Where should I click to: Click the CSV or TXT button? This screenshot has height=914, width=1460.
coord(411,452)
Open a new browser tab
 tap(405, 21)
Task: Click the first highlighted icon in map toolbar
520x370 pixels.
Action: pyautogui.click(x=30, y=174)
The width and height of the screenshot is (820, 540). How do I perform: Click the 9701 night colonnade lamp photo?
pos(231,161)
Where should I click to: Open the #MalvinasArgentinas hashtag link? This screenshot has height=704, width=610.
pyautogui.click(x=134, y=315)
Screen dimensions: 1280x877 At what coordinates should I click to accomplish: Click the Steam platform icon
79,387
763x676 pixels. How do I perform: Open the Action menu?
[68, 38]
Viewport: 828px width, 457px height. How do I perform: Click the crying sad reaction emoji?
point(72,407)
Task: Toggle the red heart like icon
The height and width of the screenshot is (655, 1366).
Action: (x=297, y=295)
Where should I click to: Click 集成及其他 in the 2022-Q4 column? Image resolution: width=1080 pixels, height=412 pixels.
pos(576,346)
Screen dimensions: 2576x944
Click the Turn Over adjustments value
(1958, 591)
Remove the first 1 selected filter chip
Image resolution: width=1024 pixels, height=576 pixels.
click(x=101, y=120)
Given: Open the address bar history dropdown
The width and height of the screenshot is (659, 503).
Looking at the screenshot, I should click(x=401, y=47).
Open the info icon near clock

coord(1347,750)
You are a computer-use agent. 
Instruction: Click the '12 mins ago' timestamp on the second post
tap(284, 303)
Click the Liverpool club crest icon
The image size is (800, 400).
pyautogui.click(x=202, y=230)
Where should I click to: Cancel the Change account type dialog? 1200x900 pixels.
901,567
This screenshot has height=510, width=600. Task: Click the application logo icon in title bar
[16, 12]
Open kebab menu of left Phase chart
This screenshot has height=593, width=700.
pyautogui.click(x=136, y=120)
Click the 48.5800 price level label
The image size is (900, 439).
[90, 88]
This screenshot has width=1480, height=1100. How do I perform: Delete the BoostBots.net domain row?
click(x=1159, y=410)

■ ■ ■

> _PROBLEM DESCRIPTION_
The line containing "This screenshot has height=510, width=600." and every line after it, through the end of the records, should be repeated exactly and alone.

> _ANSWER FOR THIS EXERCISE_
This screenshot has height=510, width=600. Task: Click the application logo icon in title bar
[16, 12]
Open kebab menu of left Phase chart
This screenshot has height=593, width=700.
pyautogui.click(x=136, y=120)
Click the 48.5800 price level label
The image size is (900, 439).
[90, 88]
This screenshot has width=1480, height=1100. How do I perform: Delete the BoostBots.net domain row?
click(x=1159, y=410)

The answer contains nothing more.